Malwarebytes still fixing flaws in antivirus software

The company apologized, saying vulnerabilities are a reality of software development

Malwarebytes said it could take three of four weeks to fix flaws in its consumer product that were found by a Google security researcher.

The company has fixed several server-side vulnerabilities but is still testing a new version of its Anti-Malware product to fix client-side problems, CEO Marcin Kleczynski said in a blog post.

In the meantime, customers can implement a workaround: those using the premium version of Anti-Malware "should enable self-protection under settings to mitigate all of the reported vulnerabilities," he wrote.

Kleczynski apologized, saying vulnerabilities are a reality that come with software development. "While these things happen, they shouldn’t happen to our users," he wrote.

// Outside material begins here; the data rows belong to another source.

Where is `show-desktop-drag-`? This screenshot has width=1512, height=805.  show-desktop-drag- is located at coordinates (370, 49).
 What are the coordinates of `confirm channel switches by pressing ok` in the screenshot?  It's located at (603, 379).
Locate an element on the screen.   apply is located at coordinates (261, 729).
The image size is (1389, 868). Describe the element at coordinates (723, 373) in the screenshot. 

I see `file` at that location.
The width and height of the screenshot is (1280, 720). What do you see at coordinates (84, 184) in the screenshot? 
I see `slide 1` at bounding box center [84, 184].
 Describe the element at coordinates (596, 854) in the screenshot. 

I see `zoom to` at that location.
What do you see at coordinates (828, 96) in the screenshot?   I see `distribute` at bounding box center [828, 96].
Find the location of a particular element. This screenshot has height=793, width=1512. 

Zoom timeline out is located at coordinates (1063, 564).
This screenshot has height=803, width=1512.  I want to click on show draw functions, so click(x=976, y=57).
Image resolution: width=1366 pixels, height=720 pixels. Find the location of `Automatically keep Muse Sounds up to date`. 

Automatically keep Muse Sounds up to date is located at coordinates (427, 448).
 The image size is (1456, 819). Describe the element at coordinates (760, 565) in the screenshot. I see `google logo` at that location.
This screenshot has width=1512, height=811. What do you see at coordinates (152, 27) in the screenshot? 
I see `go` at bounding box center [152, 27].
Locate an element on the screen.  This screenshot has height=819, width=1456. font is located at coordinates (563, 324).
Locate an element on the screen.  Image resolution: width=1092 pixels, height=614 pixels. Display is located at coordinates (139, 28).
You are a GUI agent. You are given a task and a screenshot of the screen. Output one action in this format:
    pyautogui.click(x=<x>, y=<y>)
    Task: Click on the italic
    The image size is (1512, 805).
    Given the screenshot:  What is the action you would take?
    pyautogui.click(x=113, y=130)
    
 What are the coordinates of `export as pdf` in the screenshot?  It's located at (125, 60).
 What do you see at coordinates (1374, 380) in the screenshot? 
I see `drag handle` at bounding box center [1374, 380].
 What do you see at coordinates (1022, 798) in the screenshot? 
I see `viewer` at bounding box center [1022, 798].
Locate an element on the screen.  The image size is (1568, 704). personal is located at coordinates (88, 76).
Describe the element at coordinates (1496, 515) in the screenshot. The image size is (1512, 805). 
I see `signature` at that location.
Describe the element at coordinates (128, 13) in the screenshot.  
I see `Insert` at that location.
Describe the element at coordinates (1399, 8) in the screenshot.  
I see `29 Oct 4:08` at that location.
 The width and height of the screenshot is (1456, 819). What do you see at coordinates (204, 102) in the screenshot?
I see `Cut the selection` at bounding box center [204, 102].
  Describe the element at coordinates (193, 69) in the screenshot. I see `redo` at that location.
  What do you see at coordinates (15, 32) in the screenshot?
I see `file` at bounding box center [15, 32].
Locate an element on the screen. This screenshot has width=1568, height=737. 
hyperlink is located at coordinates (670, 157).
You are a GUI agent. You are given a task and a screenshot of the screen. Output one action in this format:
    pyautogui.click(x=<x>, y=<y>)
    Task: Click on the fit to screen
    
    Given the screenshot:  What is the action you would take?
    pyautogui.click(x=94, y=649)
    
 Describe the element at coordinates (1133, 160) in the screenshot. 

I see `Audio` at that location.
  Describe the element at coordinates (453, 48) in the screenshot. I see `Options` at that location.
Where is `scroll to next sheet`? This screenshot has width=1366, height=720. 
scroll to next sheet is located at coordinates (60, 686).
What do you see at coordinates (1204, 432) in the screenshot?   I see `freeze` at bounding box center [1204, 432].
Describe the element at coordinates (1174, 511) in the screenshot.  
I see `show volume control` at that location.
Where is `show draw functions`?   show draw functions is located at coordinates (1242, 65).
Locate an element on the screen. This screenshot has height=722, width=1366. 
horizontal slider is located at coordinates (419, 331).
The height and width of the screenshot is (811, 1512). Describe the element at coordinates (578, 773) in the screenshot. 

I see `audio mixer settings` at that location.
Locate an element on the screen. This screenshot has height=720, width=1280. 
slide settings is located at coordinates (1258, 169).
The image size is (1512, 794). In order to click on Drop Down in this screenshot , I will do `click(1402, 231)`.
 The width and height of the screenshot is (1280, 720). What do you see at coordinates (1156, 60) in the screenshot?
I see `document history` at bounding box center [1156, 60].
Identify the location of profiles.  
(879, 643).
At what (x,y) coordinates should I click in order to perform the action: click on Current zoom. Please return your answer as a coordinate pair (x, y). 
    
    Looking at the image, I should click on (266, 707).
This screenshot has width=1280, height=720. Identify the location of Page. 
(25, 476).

Google researcher Tavis Ormandy uncovered several issues with the Anti-Malware product, including that it doesn't use encryption when downloading fresh signatures.

That opens the possibility for a man-in-the-middle attack, Ormandy said in an advisory. An attacker could potentially replace the signature file.

Ormandy also found three other issues, including a privilege escalation flaw.

He reported the flaws to Malwarebytes in November and gave the company 90 days to fix them before going public.

Ormandy has been analyzing quite a few security products lately and finding alarming problems. Last month, he found a problem in Trend Micro's antivirus software that could be used to steal stored passwords.

Vulnerabilities in security products are especially dangerous since they often have deep access to a computer's operating system.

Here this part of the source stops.